WORK ITEM
Every line below that holds the word "dimensions" counts once; please tally them and give only the total.

AVAILABLE DATA
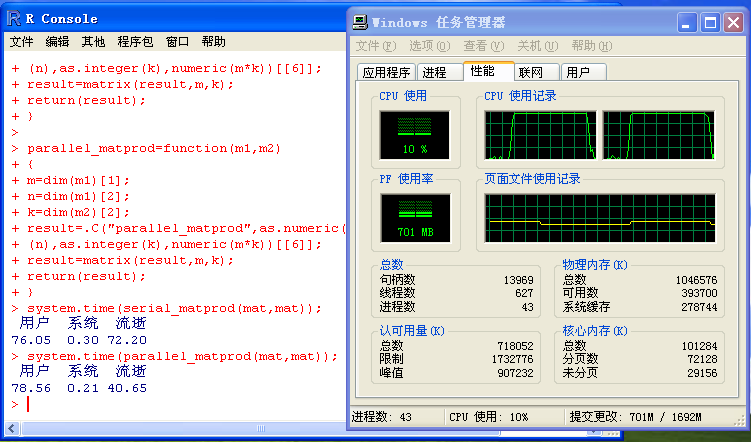This screenshot has height=442, width=751.
Task: Click the R Console title bar icon
Action: [12, 18]
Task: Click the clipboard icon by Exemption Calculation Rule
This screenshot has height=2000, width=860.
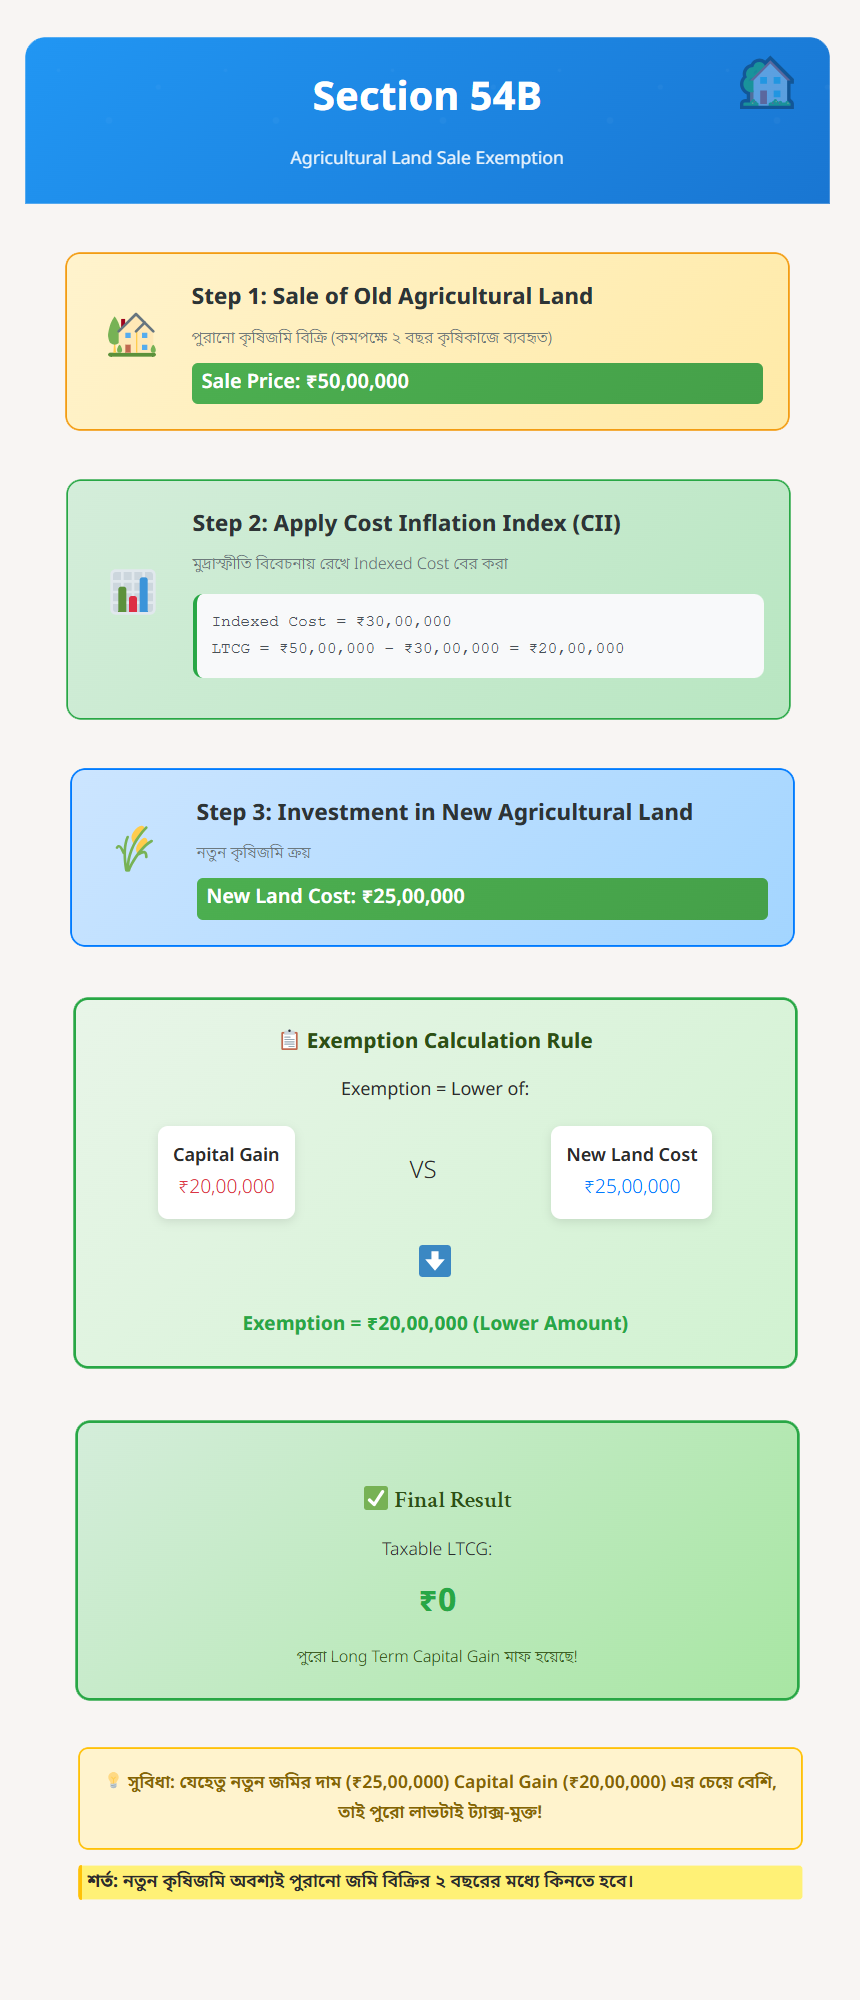Action: [x=289, y=1040]
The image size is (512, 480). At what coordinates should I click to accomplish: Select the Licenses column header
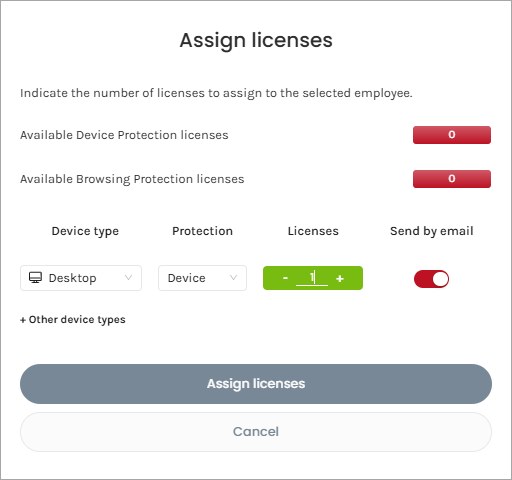[313, 231]
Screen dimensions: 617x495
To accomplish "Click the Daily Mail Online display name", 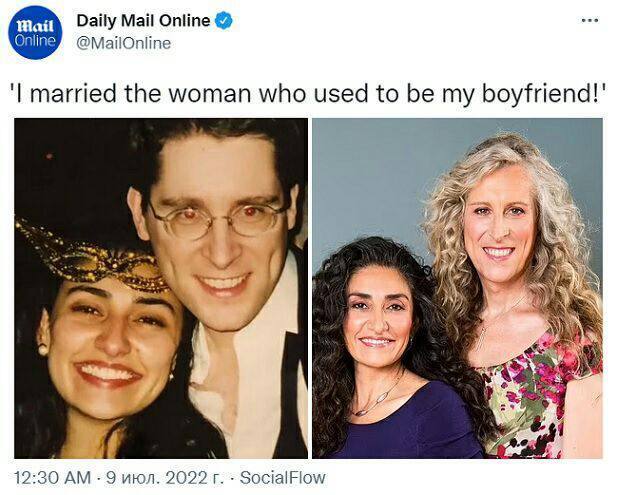I will 144,20.
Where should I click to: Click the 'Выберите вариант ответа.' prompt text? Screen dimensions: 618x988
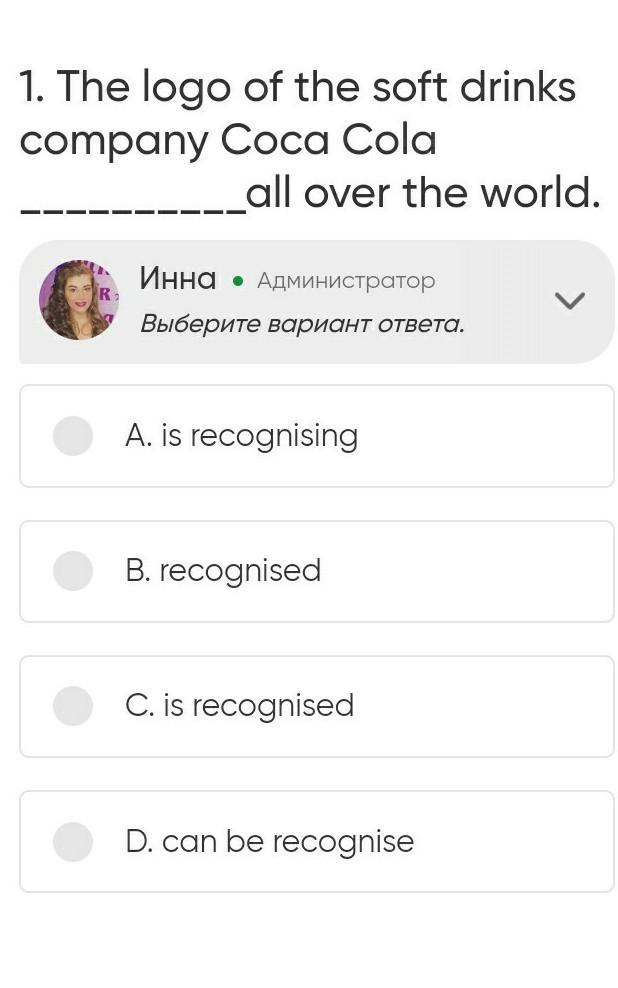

SOLUTION TO THE PROBLEM
2